The PLCO study in the US involved 76,000 men and did not demonstrate a benefit from screening. USANZ believes there are fundamental flaws in the study design which make the results of this trial less valid. The follow up of patients enrolled in the study was not of adequate duration and in the non-screened or usual care arm of the study more than half of the men underwent PSA testing, thus contaminating the unscreened population Dr Malouf said.

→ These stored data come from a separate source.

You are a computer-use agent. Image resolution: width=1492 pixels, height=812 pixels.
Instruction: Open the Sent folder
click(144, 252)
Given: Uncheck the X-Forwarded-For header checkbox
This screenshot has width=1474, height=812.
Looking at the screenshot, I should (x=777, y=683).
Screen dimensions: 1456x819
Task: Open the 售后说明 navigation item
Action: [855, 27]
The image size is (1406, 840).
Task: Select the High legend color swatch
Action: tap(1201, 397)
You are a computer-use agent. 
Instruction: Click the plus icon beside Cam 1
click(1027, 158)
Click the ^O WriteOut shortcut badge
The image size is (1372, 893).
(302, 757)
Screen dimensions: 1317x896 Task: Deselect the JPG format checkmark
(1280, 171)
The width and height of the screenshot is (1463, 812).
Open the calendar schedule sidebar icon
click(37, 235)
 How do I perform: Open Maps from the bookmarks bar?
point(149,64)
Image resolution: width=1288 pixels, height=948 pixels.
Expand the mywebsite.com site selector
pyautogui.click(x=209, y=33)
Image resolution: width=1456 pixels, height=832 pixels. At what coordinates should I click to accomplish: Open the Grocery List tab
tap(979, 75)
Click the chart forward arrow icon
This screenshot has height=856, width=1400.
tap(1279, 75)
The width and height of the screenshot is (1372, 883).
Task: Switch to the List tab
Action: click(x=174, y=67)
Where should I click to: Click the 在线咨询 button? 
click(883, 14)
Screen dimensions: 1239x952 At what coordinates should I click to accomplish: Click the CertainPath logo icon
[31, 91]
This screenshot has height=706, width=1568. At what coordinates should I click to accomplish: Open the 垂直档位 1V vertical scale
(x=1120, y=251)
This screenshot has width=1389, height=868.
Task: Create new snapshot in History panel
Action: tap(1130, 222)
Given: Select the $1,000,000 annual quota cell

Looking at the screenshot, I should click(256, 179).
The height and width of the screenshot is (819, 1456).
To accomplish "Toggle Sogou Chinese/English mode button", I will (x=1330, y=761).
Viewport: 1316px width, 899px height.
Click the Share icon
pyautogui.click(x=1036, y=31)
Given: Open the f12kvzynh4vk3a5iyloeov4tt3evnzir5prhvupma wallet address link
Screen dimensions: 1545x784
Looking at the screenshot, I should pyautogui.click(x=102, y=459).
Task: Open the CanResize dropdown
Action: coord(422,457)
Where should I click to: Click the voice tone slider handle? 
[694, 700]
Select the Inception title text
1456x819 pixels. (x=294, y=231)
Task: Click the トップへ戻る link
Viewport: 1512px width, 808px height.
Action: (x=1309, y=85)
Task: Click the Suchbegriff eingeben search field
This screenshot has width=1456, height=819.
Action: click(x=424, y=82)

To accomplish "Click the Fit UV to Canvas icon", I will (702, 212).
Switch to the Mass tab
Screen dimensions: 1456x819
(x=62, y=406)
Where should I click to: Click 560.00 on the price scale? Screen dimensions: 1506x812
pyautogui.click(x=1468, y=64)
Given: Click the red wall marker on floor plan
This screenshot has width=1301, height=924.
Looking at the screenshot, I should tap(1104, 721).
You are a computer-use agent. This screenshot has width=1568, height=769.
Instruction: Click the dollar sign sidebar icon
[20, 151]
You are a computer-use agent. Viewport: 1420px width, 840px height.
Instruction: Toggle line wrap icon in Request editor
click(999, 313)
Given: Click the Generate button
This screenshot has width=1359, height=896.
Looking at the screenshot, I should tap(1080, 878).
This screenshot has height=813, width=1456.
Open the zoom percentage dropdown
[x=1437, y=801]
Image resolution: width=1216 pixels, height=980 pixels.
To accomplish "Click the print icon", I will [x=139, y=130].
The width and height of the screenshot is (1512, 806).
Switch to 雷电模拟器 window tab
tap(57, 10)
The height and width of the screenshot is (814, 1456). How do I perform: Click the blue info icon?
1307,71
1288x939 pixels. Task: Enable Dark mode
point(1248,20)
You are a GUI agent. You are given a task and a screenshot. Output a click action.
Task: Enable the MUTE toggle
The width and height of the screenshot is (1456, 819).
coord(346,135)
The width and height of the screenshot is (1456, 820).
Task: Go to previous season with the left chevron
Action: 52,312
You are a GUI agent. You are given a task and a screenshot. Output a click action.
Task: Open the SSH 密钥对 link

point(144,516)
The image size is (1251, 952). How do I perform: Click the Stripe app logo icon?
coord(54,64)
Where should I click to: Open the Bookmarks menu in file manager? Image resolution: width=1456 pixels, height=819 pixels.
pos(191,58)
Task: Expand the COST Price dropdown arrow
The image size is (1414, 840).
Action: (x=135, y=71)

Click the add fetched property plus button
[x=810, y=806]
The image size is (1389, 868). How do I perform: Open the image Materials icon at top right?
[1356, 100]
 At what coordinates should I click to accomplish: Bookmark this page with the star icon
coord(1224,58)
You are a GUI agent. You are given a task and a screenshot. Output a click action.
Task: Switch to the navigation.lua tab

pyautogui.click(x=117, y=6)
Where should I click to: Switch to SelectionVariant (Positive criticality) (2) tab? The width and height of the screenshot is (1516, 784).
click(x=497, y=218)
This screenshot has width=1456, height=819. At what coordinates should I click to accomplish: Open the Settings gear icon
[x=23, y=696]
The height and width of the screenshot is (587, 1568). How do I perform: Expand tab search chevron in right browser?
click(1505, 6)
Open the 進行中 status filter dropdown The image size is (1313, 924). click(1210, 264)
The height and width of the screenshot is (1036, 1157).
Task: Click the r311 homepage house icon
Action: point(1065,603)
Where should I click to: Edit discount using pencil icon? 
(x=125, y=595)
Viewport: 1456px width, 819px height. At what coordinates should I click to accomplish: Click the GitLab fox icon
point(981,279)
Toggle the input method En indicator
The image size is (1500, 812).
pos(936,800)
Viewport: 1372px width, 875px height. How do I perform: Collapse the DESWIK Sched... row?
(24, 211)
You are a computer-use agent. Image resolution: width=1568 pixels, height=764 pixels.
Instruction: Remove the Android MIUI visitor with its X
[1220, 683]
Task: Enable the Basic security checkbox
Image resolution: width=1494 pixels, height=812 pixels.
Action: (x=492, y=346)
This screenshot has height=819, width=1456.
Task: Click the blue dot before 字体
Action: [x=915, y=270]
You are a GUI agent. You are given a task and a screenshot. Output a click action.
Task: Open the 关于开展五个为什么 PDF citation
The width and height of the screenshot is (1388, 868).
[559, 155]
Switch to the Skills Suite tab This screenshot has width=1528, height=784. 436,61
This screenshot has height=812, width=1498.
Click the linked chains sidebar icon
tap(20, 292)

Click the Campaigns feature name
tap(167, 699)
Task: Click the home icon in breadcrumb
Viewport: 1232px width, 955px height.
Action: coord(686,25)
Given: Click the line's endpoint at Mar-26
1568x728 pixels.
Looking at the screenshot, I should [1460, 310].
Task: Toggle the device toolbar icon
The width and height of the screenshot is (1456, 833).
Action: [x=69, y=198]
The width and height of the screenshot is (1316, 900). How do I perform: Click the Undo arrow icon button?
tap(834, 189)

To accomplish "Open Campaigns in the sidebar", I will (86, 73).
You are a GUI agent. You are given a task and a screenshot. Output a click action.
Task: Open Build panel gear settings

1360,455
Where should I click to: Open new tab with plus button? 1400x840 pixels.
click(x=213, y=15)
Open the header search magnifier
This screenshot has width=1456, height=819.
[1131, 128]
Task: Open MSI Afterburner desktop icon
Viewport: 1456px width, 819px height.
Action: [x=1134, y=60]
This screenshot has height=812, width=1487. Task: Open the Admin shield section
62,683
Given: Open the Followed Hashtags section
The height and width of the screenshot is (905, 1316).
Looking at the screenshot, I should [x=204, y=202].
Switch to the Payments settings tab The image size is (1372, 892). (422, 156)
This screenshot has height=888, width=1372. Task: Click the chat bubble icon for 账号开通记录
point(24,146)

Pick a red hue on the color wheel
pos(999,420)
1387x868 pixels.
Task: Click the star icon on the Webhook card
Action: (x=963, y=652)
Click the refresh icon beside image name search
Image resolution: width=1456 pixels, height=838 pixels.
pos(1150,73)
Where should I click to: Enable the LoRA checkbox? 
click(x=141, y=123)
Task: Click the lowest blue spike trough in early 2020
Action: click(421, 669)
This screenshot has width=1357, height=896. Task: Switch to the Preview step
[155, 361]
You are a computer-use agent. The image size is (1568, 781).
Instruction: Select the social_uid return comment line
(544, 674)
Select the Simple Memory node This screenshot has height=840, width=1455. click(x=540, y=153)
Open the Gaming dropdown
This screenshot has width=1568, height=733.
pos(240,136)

By contrast, the ERSPC study in Europe, commencing in the 1990s and involving 162,000 men in 8 European countries, demonstrated that routine prostate cancer screening could cut death rates from the disease by 20%. The study of men aged between 55 and 69 who underwent screening for prostate cancer had a 20% reduction in the risk of dying from prostate cancer compared with men who were not screened. The trial authors estimated that 1400 men would need to be screened to save one life from prostate cancer. These numbers required to save one life are similar to the numbers in breast and colorectal cancer screening programs. While some commentators have argued that many indolent cancers are unnecessarily detected as part of a screening process, in practice many of these men can be reassured and simply monitored without active treatment in the medium and long term, Dr Malouf said.

Routine population based prostate cancer screening with the PSA blood test is not performed in Australia or New Zealand and is, at present, not advocated by USANZ.

The position of this professional body remains that patients should have access to PSA based testing if they wish, after discussion with their family doctors and/or specialists about the risks and benefits of such testing.

There is firm data that testing reduces the risk of being diagnosed with advanced disease, and that treating prostate cancers following diagnosis can lead to a reduced risk of dying from the disease compared to no treatment.

The findings of the ERSPC study demonstrates the importance of developing new tests to identify aggressive forms of prostate cancer and differentiate them from more slowly growing tumours. Such a test will enable clinicians to focus treatment on men whose cancers pose a threat to their health and avoid over-treatment of men with the more indolent forms of the disease, he said.